Dans la gueule du loup : ce qui pourrait être le plus magistral des arguments pour concrétiser le sauvetage du Média

Consterné, j’apprends ce soir la nouvelle du départ de Jacques Cotta, réalisateur de l’indispensable émission « Dans la gueule du loup ». Des explications s’imposent. Avec une idée de solution.

Jacques Cotta explique les raisons de son départ sur le site La Sociale. En cause (selon lui) le sujet de sa prochaine émission, « l’Italie, la péninsule des paradoxes ».
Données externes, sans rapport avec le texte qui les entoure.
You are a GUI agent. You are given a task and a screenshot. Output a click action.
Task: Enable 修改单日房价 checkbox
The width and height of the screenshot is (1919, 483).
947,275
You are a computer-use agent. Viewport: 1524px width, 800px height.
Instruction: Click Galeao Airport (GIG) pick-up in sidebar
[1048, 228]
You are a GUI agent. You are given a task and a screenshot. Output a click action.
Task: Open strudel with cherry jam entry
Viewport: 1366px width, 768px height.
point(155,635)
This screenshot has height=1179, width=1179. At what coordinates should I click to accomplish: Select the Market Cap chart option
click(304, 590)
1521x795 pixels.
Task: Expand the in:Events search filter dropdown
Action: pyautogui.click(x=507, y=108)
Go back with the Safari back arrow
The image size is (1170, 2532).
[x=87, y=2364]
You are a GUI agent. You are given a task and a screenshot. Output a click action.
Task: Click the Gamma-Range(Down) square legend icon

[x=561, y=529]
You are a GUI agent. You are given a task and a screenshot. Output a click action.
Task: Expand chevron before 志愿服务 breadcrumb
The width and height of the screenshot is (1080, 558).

À l’en croire, Aude Lancelin et la rédaction du Média auraient refusé à l’unanimité ce sujet au prétexte que « le Média ne sera jamais le lieu pour amorcer l’union du souverainisme de gauche et du populisme de droite ». Une telle initiative, poursuit-il en citant les justifications de la rédaction du Média au refus de ce sujet, « ne passerait pas inaperçue, et mettrait le Média en dangers ».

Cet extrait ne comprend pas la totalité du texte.